Cette ouverture du film Dune de David Lynch (1984) réussit la tâche difficile d’introduire le néophyte à un univers fictif d’une complexité rare (elle est plus fluide en anglais, mais bon…). Une version plus complète ajoute des détails importants qui montrent la véritable ampleur de la situation de départ du roman.
Dune – Le livre
Dune, c’est d’abord un roman de Frank Herbert sorti en 1965 et l’ouvrage de science-fiction le plus vendu au monde. Il a donné lieu à six suites, et continue d’évoluer depuis la mort de l’auteur sous la plume de son fils, Brian Herbert et de Kevin J. Anderson. Le cycle originel a été écrit sur vingt ans et retrace 5000 ans d’une dynastie interstellaire, centrée autour de la planète Arrakis et de son épice. Les intrigues politiques sont au cœur de la narration, mais les mondes qu’on y explore sont riches en détails fascinants. Dune est, avec Le Seigneur des anneaux, un des modèles majeurs de création de monde fictif. Du langage à l’écologie, tous les détails de la planète Arrakis sont minutieusement étudiés et participent à l’intrigue. Comme le fera Star Wars une douzaine d’années plus tard, Dune présente un futur qui a une histoire. Au détour parfois de quelques mots, on ressent la profondeur de l’univers que l’on explore. Ce n’est pas une lecture facile, mais c’est une expérience inoubliable.
L’histoire
Onzième millénaire. Le Duc Leto, de la Maison des Atréides, a reçu de l’empereur Padishah Shaddam IV le fief de Dune, appelée aussi Arrakis, où est produite l’épice, dispensatrice de longévité et de prescience ; elle est aussi utilisée par la Guilde des Navigateurs. Dame Jessica, membre de l’ordre occulte du Bene Gesserit, a désobéi en donnant à Leto un fils, Paul. Lequel est pressenti par le Bene Gesserit comme étant le Kwisatz Haderach, sorte de surhomme issu de sélections génétiques, destiné à diriger l’humanité. La Maison s’installe sur la planète-désert, habitée par un peuple nomade réfractaire à l’Impérium, les Fremen. Mais le piège organisé par une Maison du Landsraad concurrente, les Harkonnen, avec l’appui secret de l’Empereur, se referme et Leto est assassiné par son médecin, Wellington Yueh, à la solde de Vladimir Harkonnen, tandis que des Sardaukars (gardes impériaux) attaquent les Atréides. Paul et sa mère sont contraints de se réfugier dans les sietchs fremens. C’est là que Paul a la “révélation de l’épice”, et acquiert la prescience. Il parvient à se faire accepter comme l’un des leurs, puis comme le Messie attendu depuis des générations ; la croisade (Jihad) qu’il entreprend triomphe du Baron Harkonnen et de l’Empereur lui-même, dont il épousera la fille Irulan. Dans cette trame complexe se détachent des personnages forts : Thufir Hawat, mentat de Leto, Gurney Halleck, le guerrier-troubadour, Duncan Idaho, le maître d’armes qui mourra pour son maître, Chani, la concubine Fremen de Paul…
Résumé : Blog Belial
Dune – Les films
Au-delà du cercle des lecteurs de science-fiction, Dune a connu un renouveau d’intérêt avec le film de David Lynch en 1984. Reprenant le flambeau de nombreuses productions avortées, Lynch, qui ne connaissait pas le livre quand on lui a proposé le projet (il avait même compris June quand on lui en a parlé), a laissé une trace visuelle et sonore indélébile dans l’esprit des cinéphiles.

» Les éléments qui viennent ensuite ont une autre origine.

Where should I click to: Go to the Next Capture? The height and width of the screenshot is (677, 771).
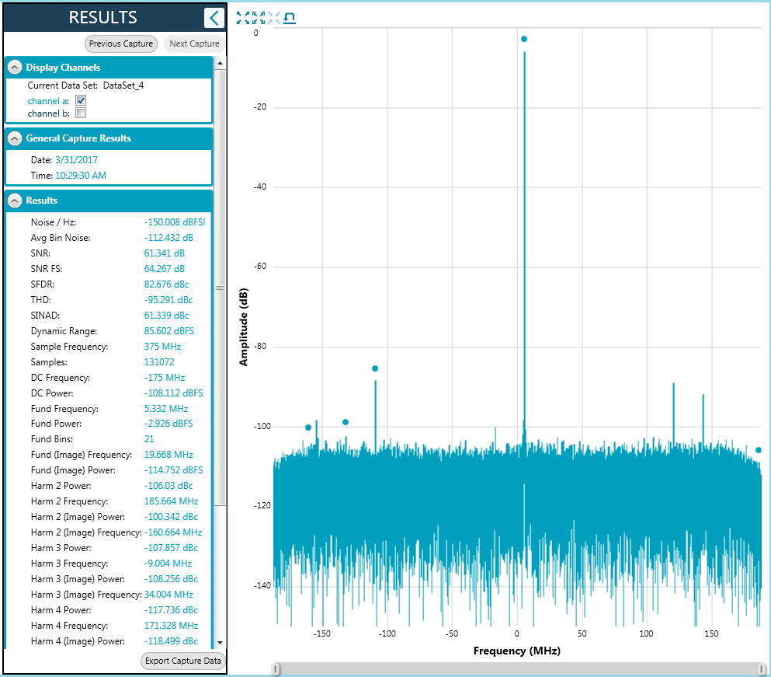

Dune est probablement l’oeuvre dont David Lynch lui-même est le moins fier. Pour des raisons diverses (budget, final cut…), le produit fini ne correspond pas à ce qu’il voulait faire. Il n’en reste pas moins que le film est devenu un classique du genre. On n’imagine plus les vers des sables autrement qu’avec les trois mâchoires qu’on leur découvre dans cette version. Visuellement, la production est impressionnante. Certes, les effets spéciaux auraient pu être mieux soignés, mais les décors et les costumes sont impeccables. Sans parler – c’est une constante chez ce réalisateur – du travail sur le son.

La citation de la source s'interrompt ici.